When we were young the future was so bright The old neighborhood was so alive And every kid on the whole **** street Was gonna make it big in every beat
Now the neighborhood's cracked and torn The kids are grown up but their lives are worn How can one little street Swallow so many lives
Chances thrown Nothing's free Longing for Used to be Still it's hard Hard to see Fragile lives shattered dreams
Jenny had a chance, well she really did Instead she dropped out and had a couple of kids Mark still lives at home cause he's got no job He just plays guitar and smokes a lot of pot
Jay committed suicide Brandon OD'd and died What the hell is going on? The cruellest dream - reality
Chances thrown Nothing's free Longing for what used to be Still it's hard Hard to see Fragile lives Shattered dreams
-Dexter Holland
No, this isn't about the song. It's about your hopes and dreams that became shattered. What were your biggest disappointments in life?
When I never got the magical unicorn I wished for on my 7th birthday. Hmph. Recently, I was disappointed because I lost my (cheap) phone while I was skiing over Spring Break. But, it was a happy ending, because my data plan was just about to end, so I got a really nice phone. HTC Aria. Free too, besides the Internet and all that, which I pay for.
Wellllllll, there was the time I was held back in school and later discovered that I didn't need the profile I was in for the study I am going to choose(we follow the dutch system), so me being held back was pretty much time wasted just because I chose the hardest profile(Nature and Technology) Oh and avatar:the last airbender.
i used to look up to people like judges, policemen etc. i used to think that jail is for bad people... (naive isnt it?) i learned that there is no right and wrong... because everyone has their own opinion about things.

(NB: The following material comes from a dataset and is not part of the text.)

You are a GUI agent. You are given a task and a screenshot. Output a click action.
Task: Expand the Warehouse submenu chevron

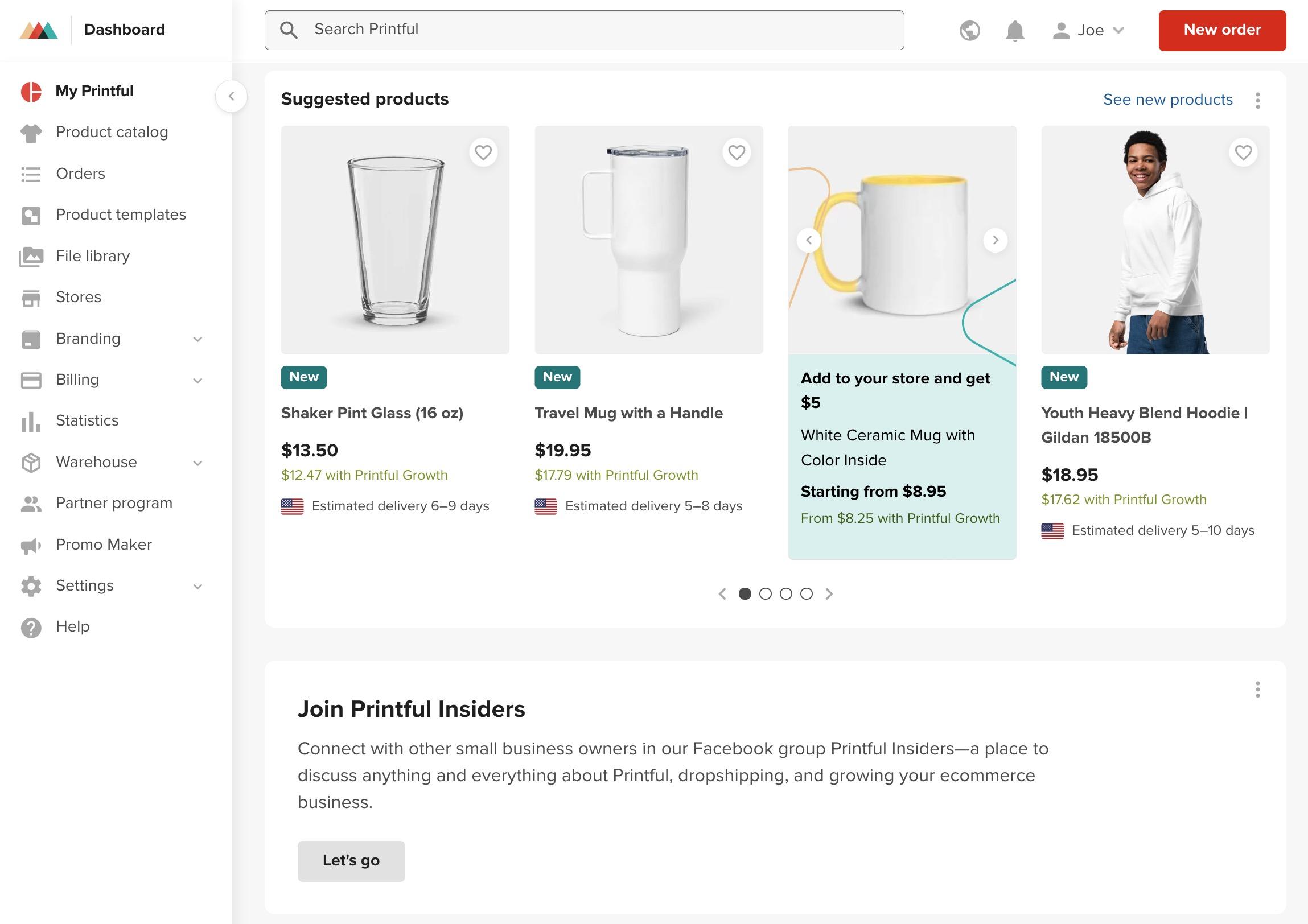[198, 463]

My biggest disapointment was to see how i wasted two years of my time with a boy that treated my like crap and i didn't even see it. He didn't beat me or anything, he did things like ignoring me for 5 weeks, he blamed me for everything and i had to make up for everything. Most of the time it wasn't even my fault, i mean, how can you blame someone that gets mad at you when you are lying about something big?

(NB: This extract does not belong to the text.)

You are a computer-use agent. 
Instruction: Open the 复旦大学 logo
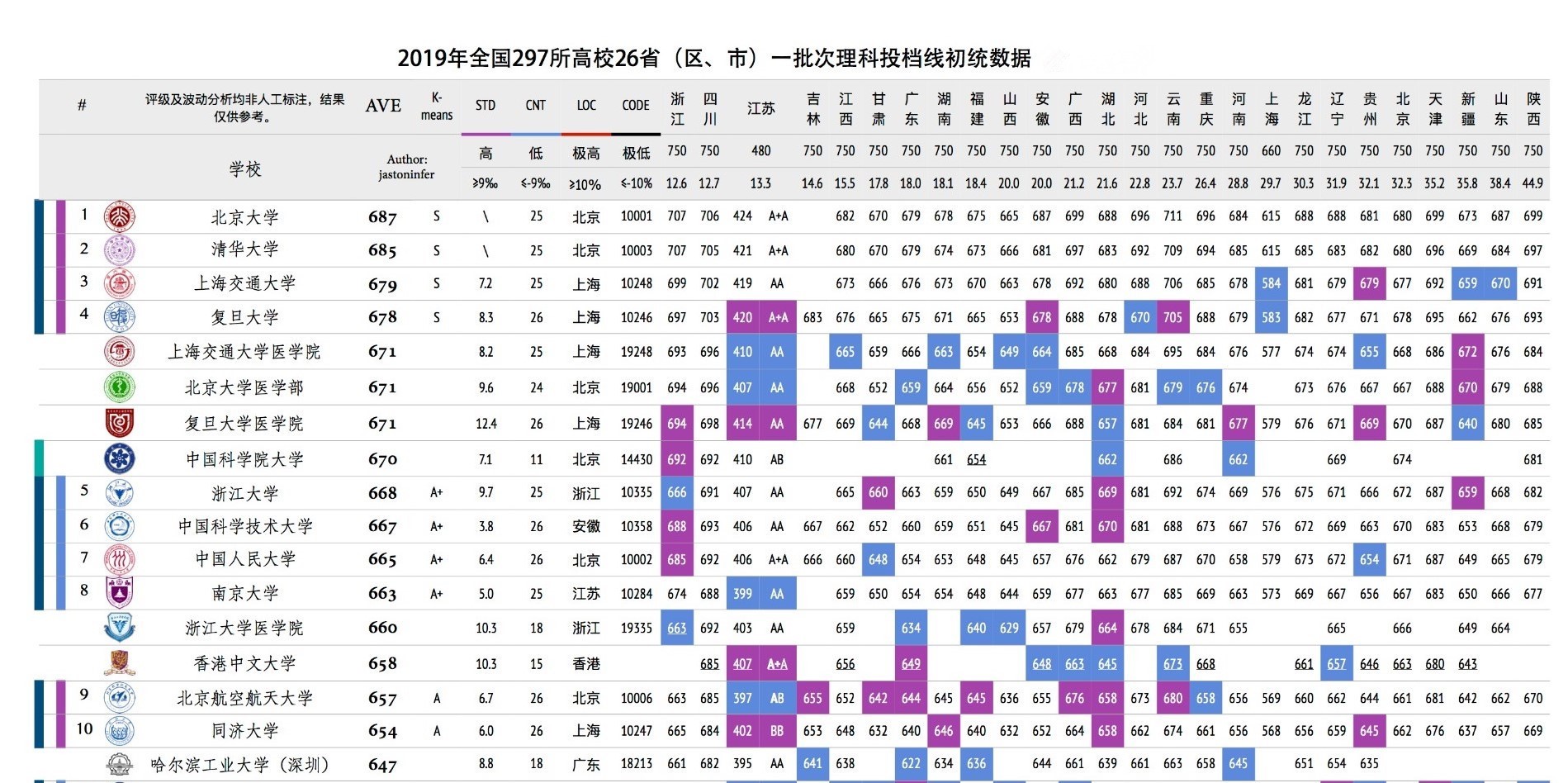click(x=120, y=316)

My biggest disappointment was not paying more attention in school. I probably still would not want to go to college, but I would have the satisfaction of knowing more. Now when I need to know something that I could have learned in school if I had have paid attention, I have to teach myself (mostly math, which I find very hard to learn myself). I love my life, husband and kids. But I wonder what I maybe could have done with my life alongside raising a family (I have high standards, I would want a pretty fantastic, high paying job).